ASSIGNMENT:
If a line below contains the string "table", copy it out.

DATASET RECORDS:

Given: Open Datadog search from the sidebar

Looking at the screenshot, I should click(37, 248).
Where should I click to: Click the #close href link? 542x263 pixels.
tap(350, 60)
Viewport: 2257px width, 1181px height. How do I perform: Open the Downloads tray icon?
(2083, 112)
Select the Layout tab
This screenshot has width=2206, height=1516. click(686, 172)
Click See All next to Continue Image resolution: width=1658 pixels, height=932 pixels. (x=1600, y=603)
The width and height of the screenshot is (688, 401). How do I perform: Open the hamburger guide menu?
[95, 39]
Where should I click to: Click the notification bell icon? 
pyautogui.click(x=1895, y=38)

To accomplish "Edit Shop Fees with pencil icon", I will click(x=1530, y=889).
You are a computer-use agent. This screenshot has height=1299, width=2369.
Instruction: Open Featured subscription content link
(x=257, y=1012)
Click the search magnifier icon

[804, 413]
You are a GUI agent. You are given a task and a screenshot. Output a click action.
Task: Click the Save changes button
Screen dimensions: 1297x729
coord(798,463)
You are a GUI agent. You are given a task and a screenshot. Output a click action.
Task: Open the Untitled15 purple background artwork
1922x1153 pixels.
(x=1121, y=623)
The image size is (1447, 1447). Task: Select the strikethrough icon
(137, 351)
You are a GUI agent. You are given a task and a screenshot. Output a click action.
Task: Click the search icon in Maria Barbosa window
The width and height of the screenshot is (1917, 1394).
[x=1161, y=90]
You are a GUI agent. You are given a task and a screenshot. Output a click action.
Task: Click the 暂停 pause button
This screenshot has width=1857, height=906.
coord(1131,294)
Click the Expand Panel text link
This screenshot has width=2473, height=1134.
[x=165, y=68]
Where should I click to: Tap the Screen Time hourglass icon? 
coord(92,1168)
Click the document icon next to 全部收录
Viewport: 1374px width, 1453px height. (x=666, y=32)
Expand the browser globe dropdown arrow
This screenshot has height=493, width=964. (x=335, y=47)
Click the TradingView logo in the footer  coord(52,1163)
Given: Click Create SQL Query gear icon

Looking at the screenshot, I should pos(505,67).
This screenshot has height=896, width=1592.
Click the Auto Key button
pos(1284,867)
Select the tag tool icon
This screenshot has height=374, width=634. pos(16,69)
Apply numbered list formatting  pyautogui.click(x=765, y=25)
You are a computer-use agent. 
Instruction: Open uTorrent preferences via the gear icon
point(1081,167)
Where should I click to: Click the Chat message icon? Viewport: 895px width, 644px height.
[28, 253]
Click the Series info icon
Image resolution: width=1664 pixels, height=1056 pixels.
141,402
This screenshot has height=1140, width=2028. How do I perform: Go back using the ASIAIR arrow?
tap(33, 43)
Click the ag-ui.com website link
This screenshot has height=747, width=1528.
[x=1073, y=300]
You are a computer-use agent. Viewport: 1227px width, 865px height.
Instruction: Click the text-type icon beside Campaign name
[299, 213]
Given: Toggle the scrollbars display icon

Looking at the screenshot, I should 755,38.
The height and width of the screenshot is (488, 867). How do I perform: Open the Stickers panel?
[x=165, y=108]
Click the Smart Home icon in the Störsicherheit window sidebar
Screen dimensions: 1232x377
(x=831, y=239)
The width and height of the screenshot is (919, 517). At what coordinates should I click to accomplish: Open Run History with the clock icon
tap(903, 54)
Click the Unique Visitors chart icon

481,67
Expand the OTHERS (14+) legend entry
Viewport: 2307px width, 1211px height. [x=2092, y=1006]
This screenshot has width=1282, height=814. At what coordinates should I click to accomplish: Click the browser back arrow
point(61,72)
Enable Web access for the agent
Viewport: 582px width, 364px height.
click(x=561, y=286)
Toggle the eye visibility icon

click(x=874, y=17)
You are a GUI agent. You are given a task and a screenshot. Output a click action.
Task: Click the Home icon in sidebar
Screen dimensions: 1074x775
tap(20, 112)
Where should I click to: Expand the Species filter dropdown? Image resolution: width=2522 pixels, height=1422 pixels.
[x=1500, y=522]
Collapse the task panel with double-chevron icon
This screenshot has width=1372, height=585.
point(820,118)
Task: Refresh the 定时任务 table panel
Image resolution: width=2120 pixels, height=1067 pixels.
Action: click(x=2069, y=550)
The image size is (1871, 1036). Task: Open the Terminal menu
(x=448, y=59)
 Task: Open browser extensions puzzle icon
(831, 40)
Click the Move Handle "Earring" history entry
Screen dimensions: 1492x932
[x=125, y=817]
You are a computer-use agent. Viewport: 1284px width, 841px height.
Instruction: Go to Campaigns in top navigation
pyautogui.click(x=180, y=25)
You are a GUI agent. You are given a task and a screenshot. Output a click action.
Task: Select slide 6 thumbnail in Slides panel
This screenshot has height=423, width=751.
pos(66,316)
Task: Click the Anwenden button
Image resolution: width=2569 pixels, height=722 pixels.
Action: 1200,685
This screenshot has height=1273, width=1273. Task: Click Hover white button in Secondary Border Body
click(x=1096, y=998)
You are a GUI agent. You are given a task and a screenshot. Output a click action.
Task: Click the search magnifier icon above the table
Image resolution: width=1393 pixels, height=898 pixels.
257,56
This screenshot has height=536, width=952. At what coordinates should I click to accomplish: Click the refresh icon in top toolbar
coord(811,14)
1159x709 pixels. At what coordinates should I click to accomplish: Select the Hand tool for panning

ANSWER:
Task: Refresh the 定时任务 table panel
Task: Click the search magnifier icon above the table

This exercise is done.